Et c’est avec lui que nous pouvons aborder maintenant l’autre dialogue de Lacan avec Claude Lévi-Strauss et « ses développements sur le mythème » (p. 103), pour y repérer l’autre terme qui préfigure ce qui dans le symbole fait présent l’évasion du symbole. Il s’agit maintenant d’appliquer la grille symbolique de ce mythème – unité minimale isolé par Lévi-Strauss dans l’analyse des mythes – qui s’est montré aussi efficace pour Lacan dans l’analyse des symptômes de la névrose obsessionnelle de l’Homme aux rats. Dans la nécessaire négativation de l’un des quatre termes de la structure – celui qui signifiera la mort et le phallus dans la structure subjective du mythe individuel du sujet obsessionnel – Lacan lit « le signe d’une espèce d’impossibilité de la totale résolution du problème du mythe » (p. 105). Dans les diverses variations de la combinatoire des éléments symboliques en jeu dans l’histoire du sujet et de ses répétitions, il y a au terme une solution impossible, une combinatoire qui ne cesse de ne pas se produire et qui fait fonction de ce réel qui ne parvient pas à être symbolisé. Il s’agit d’un point d’impossible qui sera nodal dans la structure du symptôme, comme dans celle du mythe même. Le symptôme obsessionnel se démontre alors lui-même comme l’impossibilité de réduire à la structure symbolique du signifiant ce qui de la jouissance fait retour dans le réel. Les « rats », ces rats qui sont devenus le nom même de jouissance du sujet, ne seraient donc que le symbole qui rend présente l’évasion irréductible du symbole dans le champ de la jouissance, ce que Lacan désigne un peu plus loin comme « le signifiant de l’impossible » (p. 106). N’est-ce pas un terme à retenir comme anticipation de ce qui fera trou dans la suprématie du symbolique et qui fera l’échec du Nom-du-Père à symboliser toute la jouissance ?
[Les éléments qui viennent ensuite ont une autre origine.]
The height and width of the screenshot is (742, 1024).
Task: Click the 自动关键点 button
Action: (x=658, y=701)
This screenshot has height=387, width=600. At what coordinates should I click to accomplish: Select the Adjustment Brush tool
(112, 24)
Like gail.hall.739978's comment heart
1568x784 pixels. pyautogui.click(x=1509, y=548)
Les « symboles de l’évasion du symbole », le « signifiant de l’impossible » à symboliser, voici les formulations frappantes et paradoxales que Lacan construit à cette époque pour aller du mystème, la fuite de sens religieux inhérente à tout symbole, au mathème de l’objet nécessaire à la psychanalyse et au désir de l’analyste, tout en passant par le mithème de son contemporain Lévi-Strauss.
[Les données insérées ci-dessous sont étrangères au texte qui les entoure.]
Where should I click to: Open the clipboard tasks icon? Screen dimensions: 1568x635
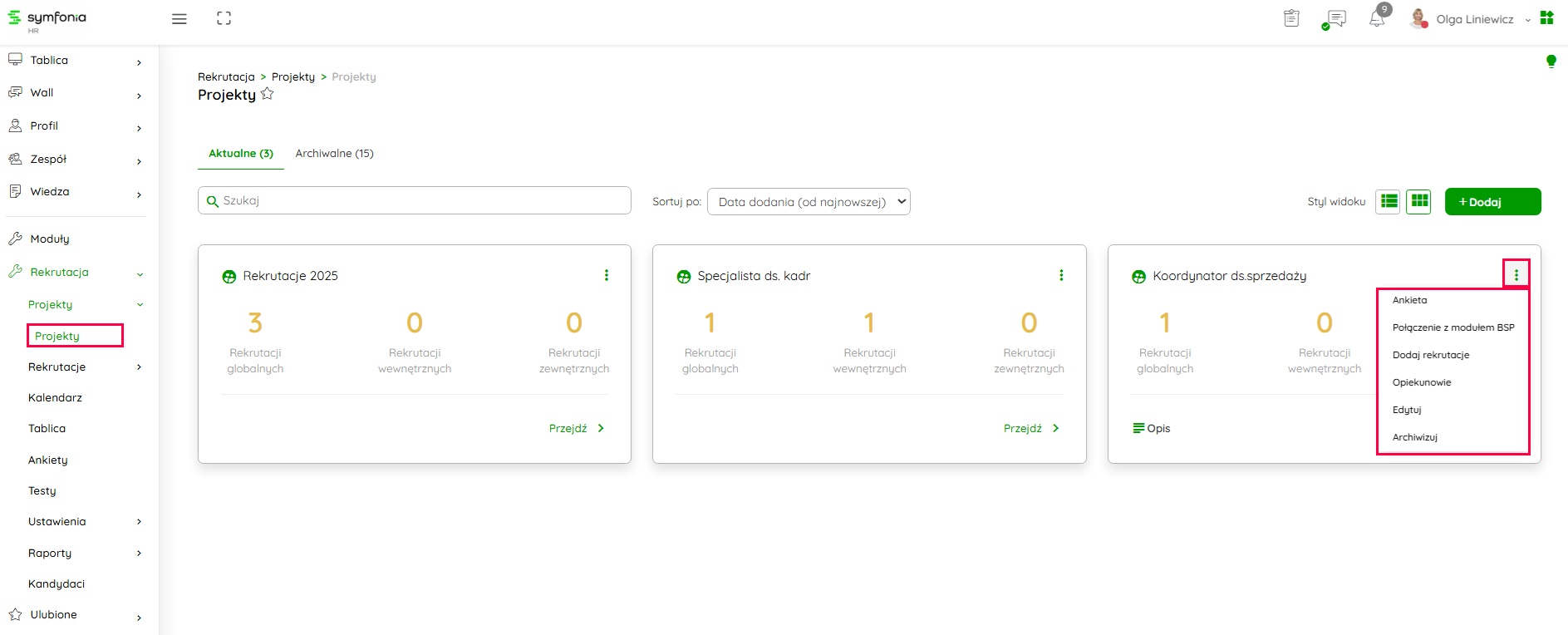point(1291,18)
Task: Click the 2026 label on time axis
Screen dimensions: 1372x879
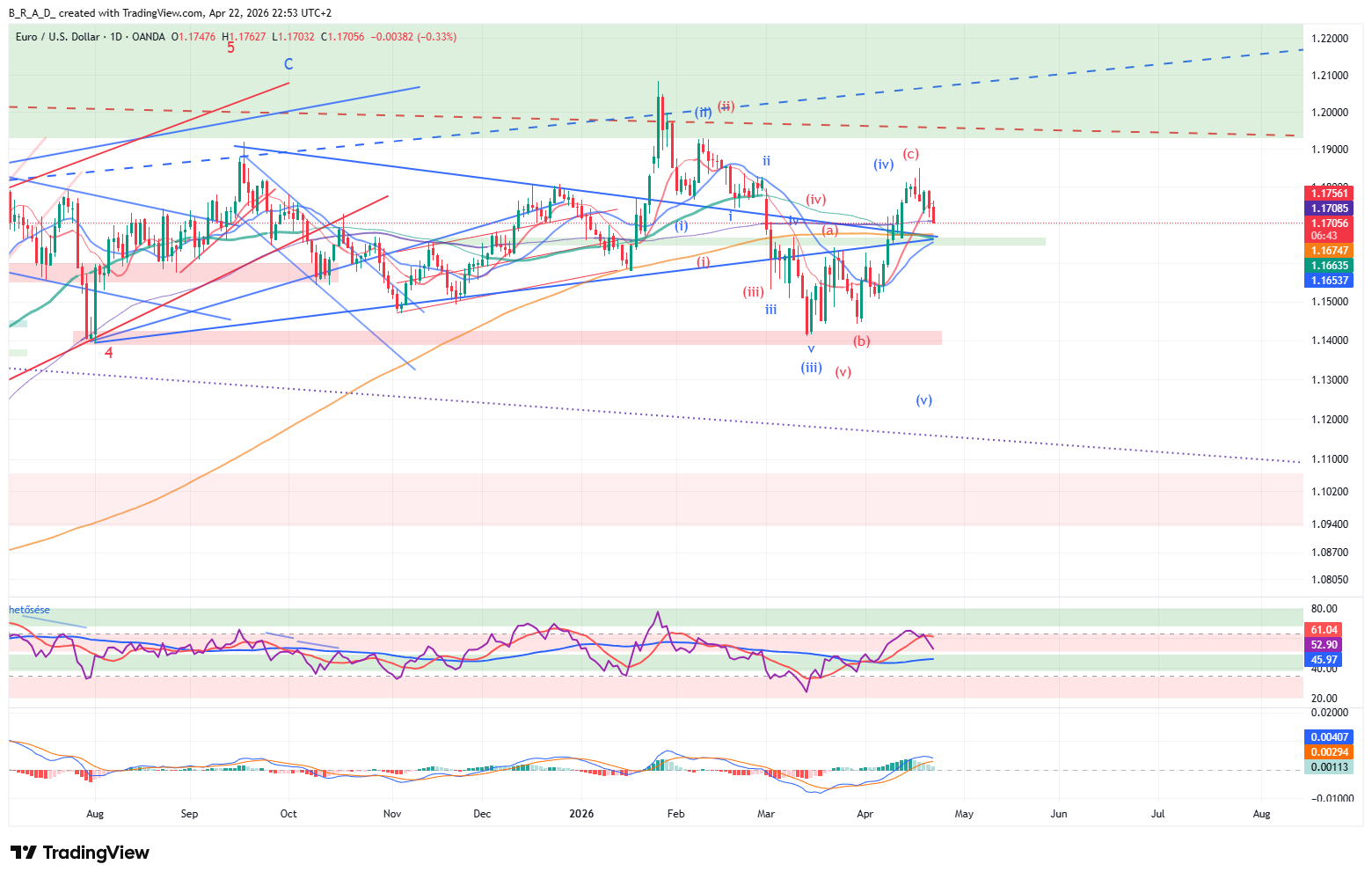Action: [581, 814]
* Jacques Lacan, « Du symbole, et de sa fonction religieuse » et « Intervention après un exposé de Claude Lévi-Strauss à la Société française de philosophie, ‘Sur les rapports entre la mythologie et le rituel’, avec une réponse de celui-ci » dans Le mythe individuel du névrosé, Éditions du Seuil, Paris 2007.













[i] Vida y obras de San Juan de la Cruz, Biblioteca de Autores Cristianos, Madrid 1978, p. 371. (La traduction est notre).




[ii] Voir l’excellent article de José Angel Valente, “Juan de la Cruz, el humilde del sin sentido”, dans Variaciones sobre el pájaro y la red, Tusquets, Barcelona 1991, p. 71-75.